The Supreme Court - tax avoidance - and consequences for Trustees

The Supreme Court’s decision in Penny & Hooper v CIR [2011] NZSC 95 is generally regarded as a tax case - but it’s a Trust case too.   

Two surgeons in Christchurch structured their practices so that each received an income that was much less than the fees they generated. 

This was achieved with the assistance of Trusts.

In the case of Mr Hooper, he and his wife had “mirror” family Trusts.  The trustees were their solicitor and accountant.  The beneficiaries of the two Trusts were Mr and Mrs Hooper, the Hooper children and any Hooper grandchildren.

In the case of Mr Penny, the Trust that received the income from his services had as its trustees, “his solicitors and accountant” [13].  The beneficiaries were himself, his wife, their children and grandchildren.

The trustees of all the Trusts were solicitors and accountants.

During the years for which the structures were challenged, some of the dividends that the Hooper Trusts received were distributed to Mr Hooper’s three daughters.  The rest were retained as trustee income and invested in the family home, a holiday home and in bank deposits.  No distributions or loans were made to either Mr or Mrs Hooper.

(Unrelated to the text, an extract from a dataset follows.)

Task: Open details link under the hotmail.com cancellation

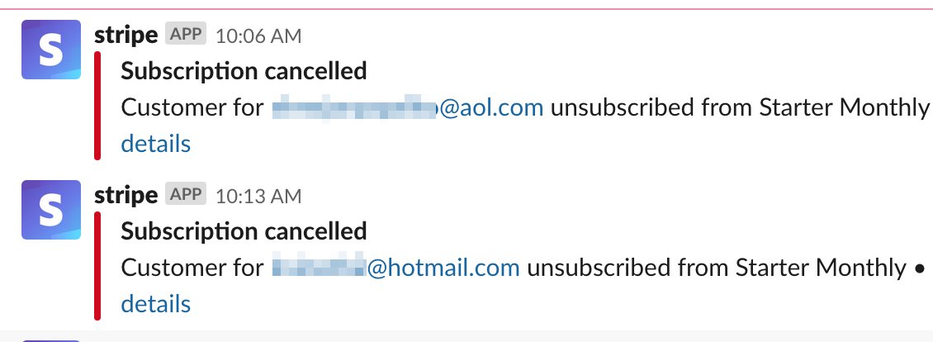Action: [x=155, y=304]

In the case of Mr Penny, the family Trust advanced him $1.236m which he used to meet obligations to his estranged wife and to pay tuition fees for their children.

The Supreme Court held unanimously that the Penny and Hooper structures constituted tax avoidance.

The Court’s judgment contains the following sentence of significance for conventional family Trusts:

 “Although neither taxpayer was a trustee, each could naturally expect that the trustees whom they had chosen would act as they in fact did, and that the benefits of the use of the funds would thereby be secured without the impost of the highest personal tax rate.”  [35]

Today’s article is an attempt to understand the significance of this statement.

At a very basic level the Court was saying that the presence of “professional” trustees (lawyers and accountants) will not prevent a Court from finding that Trusts are being used for tax avoidance.

Next, the tears that fall from this decision are not confined to the Pennys and Hoopers of this world.  They may also fall down the cheeks of the lawyers and accountants who agree to act as trustees of co-operating Trusts.  The possibility – hopefully remote – that there may be an unlimited liability to pay tax, penalties and interest for Trusts that are held to be involved in tax avoidance should deter most lawyers and accountants from accepting appointment as trustees of Trusts that may be held to be involved in tax avoidance.

Might the case have some significance for the many Trusts that exist in relationship property disputes?

If the Supreme Court was able to say that Mr Penny and Mr Hooper “could naturally expect that the trustees whom they had chosen would act as they in fact did …” can the Family Court make the same prediction about the trustees of conventional family Trusts?

The use of the word “naturally” in the Supreme Court’s sentence suggests that carefully selected professional trustees will predictably favour the interests of a person who has significant involvement in the generation of a Trust’s wealth.  

There may be some judges in the Family Court who think that if the Supreme Court is able to say that a spouse who has funded a Trust can “naturally expect that the trustees whom [he/she] has chosen” will do as he/she wants, they (the Family Court Judges) can make the same assumption.  Hopefully they won’t.

My third reflection concerns sham Trusts.  Although the Supreme Court was not considering whether the Penny and Hooper Trusts were shams, the way in which the Court felt free to say that professional trustees would inevitably favour the person whose wealth established the Trust, might be relevant in the context of a sham Trust contention.

The usual hallmark of a sham Trust is the existence of “effective control” of the Trust’s assets by one of a number of trustees or by a non-trustee.  If control can be achieved by choosing trustees who can be expected to do what the influential person wants, even if it involves participating in schemes of marginal legality, it might be thought that there is a sufficient degree of “effective control” for doubt to be cast about the legitimacy of the Trust.

For lawyers in New Zealand this reflection need not be developed any further since it is clear from the Supreme Court’s decision in paragraph 23 of Kain v Hutton [2008] 3 NZLR 589 that the existence of “effective control” over a Trust by a person does not disqualify the legitimacy of a Trust.